An annual to-do, PorchFest is a token of the Somerville community, providing local musicians of every genre the ability to perform from their own homes. The entirety of the neighborhood is transformed into a walking festival, as PorchFest goers gather and walk from porch to porch to listen to some tunes. The event, which took place this year on October 2nd in Somerville, occurs in different neighborhoods across the greater Boston area annually.
Usually filled with students bustling to and from the Tufts University campus, Broadway isn't the first street one would think to host a rock concert. But, on the second of October, the busy street was transformed; a large blue house with a cluttered porch hosted the 890s, a funk rock group. The blaring bass and heavy drum solos fills the air, attracting groups of PorchFest attendees from every which corner to pile in front of 890 Broadway. To the left of the performance, a grey-haired woman stands next to a keg, handing out red solo cups to passersby. Cheers can be heard from all over, as a simple, "Yeah!!" to the more eloquent, "OwOw!" cheer on the band, adding on to the encouraging honks from cars as they drive by. And then, the band starts their next song. As the five-man band begins, their self-titled funk rock genre begins to make sense. Their cover of a song by Weezer holds the rock instrumentals, as the lead singers voice introduces a new funk-like tremble. As the song winds down, new groups shuffle closer, as those who have hung out for a while drift on to the next porch, looking for something new.

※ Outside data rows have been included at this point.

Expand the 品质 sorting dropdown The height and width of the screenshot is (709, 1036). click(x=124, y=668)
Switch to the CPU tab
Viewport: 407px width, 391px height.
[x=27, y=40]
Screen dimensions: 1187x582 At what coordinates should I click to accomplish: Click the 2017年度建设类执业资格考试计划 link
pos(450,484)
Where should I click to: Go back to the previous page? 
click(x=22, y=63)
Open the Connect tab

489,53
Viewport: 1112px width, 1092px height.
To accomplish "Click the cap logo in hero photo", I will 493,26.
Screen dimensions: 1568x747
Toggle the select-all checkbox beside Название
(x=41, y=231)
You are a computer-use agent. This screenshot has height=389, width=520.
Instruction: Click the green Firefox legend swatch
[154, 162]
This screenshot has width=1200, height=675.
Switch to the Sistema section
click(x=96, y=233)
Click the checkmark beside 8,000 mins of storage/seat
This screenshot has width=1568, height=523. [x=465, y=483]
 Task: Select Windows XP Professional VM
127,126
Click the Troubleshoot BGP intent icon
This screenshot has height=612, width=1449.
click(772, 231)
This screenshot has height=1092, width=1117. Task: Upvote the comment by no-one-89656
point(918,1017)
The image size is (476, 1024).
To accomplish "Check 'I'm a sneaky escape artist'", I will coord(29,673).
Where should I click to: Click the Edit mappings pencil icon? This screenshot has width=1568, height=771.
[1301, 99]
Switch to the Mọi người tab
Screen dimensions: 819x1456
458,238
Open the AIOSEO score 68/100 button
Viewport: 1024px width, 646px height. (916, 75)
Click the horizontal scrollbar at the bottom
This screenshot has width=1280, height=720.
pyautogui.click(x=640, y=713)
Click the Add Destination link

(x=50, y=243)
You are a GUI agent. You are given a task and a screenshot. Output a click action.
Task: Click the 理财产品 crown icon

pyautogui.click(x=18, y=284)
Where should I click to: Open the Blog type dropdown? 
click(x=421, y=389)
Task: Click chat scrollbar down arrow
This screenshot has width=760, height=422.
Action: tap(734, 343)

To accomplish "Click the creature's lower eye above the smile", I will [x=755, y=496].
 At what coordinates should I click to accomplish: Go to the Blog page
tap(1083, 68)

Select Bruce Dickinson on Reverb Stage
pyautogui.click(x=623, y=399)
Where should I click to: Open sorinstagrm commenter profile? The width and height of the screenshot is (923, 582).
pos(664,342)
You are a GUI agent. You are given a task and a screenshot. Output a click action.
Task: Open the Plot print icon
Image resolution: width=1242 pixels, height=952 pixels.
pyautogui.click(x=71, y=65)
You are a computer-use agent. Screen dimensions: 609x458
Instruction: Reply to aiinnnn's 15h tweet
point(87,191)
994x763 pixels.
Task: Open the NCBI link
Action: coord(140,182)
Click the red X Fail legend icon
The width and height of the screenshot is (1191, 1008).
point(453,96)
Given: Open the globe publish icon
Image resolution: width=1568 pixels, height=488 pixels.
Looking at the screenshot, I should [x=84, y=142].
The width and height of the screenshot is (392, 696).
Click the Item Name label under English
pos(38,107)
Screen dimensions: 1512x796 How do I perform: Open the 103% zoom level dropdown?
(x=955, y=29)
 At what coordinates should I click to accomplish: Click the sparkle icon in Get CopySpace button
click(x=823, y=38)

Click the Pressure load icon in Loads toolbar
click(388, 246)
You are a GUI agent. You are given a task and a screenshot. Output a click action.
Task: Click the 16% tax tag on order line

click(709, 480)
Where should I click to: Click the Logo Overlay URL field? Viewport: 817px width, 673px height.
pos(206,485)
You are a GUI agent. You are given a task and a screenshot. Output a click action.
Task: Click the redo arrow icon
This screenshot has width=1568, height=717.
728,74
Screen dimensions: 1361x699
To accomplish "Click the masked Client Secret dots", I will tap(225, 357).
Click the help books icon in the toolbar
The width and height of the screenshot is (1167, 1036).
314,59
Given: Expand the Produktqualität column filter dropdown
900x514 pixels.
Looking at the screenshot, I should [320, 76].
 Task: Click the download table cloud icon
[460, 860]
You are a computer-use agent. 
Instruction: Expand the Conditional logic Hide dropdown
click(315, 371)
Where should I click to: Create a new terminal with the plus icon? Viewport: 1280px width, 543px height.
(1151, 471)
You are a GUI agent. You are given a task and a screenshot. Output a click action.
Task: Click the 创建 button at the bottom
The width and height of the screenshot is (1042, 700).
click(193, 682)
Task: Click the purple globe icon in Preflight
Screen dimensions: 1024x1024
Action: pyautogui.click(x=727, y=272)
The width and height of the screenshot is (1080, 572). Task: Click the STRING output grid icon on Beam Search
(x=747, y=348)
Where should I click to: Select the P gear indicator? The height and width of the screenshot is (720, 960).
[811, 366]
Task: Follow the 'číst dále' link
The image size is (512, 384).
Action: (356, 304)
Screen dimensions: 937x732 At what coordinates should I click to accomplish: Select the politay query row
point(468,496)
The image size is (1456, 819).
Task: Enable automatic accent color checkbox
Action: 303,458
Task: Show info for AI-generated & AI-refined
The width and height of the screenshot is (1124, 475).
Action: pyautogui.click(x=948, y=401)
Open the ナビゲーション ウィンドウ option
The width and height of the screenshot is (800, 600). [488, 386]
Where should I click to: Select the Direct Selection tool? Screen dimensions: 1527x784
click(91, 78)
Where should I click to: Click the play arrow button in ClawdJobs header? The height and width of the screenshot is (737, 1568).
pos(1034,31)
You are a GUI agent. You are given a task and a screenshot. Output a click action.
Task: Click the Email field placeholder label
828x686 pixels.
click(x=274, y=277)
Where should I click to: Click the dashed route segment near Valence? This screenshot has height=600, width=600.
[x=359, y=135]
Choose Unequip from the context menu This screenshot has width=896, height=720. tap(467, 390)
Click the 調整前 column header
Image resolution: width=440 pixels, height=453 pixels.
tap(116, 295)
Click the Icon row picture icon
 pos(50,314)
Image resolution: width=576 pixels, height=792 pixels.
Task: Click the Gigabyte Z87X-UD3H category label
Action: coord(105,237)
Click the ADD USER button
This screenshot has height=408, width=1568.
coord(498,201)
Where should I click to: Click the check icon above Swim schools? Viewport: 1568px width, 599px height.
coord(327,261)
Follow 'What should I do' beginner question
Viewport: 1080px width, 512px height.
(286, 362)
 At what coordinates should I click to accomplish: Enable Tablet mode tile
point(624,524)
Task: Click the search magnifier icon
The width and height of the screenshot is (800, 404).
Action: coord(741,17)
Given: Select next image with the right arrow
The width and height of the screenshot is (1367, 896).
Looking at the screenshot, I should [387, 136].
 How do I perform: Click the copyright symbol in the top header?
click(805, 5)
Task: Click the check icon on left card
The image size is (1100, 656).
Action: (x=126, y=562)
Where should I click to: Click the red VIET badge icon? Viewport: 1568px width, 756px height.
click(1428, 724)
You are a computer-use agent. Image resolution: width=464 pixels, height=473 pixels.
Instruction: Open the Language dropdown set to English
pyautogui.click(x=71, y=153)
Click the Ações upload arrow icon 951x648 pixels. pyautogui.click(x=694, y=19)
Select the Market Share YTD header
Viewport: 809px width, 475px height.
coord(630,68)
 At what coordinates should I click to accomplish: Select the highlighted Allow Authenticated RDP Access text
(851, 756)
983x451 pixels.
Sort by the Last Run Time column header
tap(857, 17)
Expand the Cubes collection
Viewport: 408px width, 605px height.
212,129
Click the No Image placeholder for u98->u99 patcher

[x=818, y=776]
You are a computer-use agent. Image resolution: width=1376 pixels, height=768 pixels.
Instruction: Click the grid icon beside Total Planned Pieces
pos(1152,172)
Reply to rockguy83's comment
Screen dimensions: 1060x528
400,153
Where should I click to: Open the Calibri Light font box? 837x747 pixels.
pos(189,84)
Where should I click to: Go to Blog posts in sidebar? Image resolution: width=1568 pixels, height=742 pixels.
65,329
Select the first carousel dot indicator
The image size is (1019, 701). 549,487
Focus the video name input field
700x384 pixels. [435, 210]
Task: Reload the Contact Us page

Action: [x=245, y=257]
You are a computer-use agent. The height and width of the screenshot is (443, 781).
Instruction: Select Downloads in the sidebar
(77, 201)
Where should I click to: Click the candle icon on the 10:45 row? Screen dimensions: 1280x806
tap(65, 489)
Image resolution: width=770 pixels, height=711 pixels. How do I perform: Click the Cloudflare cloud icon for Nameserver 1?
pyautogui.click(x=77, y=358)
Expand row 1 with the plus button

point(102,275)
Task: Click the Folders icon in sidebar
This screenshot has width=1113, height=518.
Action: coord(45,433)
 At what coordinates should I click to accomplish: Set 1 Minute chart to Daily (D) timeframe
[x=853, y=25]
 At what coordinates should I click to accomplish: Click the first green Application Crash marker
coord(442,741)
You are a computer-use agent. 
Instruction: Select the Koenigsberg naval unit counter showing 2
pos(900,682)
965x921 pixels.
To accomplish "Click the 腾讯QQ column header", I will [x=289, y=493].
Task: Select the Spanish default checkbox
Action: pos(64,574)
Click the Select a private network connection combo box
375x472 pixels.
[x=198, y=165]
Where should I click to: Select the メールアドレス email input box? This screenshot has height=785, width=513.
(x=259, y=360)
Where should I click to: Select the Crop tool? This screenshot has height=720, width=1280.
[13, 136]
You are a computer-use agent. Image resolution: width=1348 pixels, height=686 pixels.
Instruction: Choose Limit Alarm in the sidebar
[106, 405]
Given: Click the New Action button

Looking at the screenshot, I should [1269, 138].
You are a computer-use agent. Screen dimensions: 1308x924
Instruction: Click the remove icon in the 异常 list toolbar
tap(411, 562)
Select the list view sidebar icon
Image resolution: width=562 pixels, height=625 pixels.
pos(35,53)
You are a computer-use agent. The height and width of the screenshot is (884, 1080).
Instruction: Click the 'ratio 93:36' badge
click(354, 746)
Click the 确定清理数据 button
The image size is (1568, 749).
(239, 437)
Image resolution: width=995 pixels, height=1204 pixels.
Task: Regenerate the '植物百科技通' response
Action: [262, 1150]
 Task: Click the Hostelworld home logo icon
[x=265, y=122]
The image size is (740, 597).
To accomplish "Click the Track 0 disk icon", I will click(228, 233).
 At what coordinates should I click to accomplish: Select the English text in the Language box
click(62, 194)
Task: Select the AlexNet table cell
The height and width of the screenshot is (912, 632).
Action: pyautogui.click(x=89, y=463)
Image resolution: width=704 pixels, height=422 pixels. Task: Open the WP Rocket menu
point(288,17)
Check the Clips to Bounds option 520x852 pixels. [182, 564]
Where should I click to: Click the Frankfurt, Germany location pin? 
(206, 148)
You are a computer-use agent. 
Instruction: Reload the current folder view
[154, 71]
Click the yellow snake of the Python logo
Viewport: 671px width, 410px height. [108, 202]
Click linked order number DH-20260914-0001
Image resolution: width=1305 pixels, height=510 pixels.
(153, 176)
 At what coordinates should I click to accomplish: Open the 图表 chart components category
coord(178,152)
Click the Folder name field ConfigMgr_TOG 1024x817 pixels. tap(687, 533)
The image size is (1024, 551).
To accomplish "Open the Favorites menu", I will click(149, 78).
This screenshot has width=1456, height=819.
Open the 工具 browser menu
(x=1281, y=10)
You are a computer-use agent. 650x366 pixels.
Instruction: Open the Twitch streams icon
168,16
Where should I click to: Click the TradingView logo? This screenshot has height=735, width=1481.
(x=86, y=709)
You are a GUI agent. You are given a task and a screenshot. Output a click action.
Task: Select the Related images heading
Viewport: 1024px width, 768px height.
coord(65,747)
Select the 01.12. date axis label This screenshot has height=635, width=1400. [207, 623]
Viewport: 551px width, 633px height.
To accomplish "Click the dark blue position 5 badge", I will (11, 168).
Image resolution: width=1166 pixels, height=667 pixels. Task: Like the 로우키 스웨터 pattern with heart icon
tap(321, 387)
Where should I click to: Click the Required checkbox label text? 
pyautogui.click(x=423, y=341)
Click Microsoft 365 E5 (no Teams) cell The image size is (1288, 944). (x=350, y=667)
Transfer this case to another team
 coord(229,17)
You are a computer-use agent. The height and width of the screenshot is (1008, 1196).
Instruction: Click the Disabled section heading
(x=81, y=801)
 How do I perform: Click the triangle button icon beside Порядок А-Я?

THE CASEY AND DAVE DUO, OF PUSH KOMODO
The next porch performance differs quite a bit from the last. For starters, it doesn't take place on an actual porch. Rather, Casey and Dave sit on chairs in front of 84 Irving Street, just off Broadway. Dave strums an acoustic guitar, rhythmically bopping his head as his partner sings the lyrics to "Kiss Me." The ambiance differs dramatically, as young children run up and down the residential street, chasing the plethora of colorful balloons that have been relinquished from their decorative duties. People dance and sway as Casey's beautiful voice triumphs over the light chatter and giggles of the youngsters. "Let's take it from here?" Casey asks Dave, pointing to a prior verse after hitting a wrong note. There's no sound stress or worry of a judgmental audience in her voice as she effortlessly picks the melody back up again, singing as if nothing had happened. When she finishes her ballad, a silence fills the street, and it feels as though the onlookers collectively decide to sit with the song they just listened to. As this sweet duo finishes their set, many stay, hoping for another soft-spoken rendition of a classic.
Further down the street, nearing Davis Square, we find ourselves in a wacky corner, listening to a three-man band, titled The Accusations. A folk group, the three men played instruments, like the banjo and the oboe, that contributed to their very unique sound. The lead singer, Steve, belts out his rendition of "The Way You Make Me Feel," adding a folksy flair to it. A young girl and her mother dance, twirling around one another as the obscure tunes set their pace. As the clock nears 2pm, ending their set, Steve encourages the crowd to make their way deeper into Somerville, where more sets will begin at 2:30.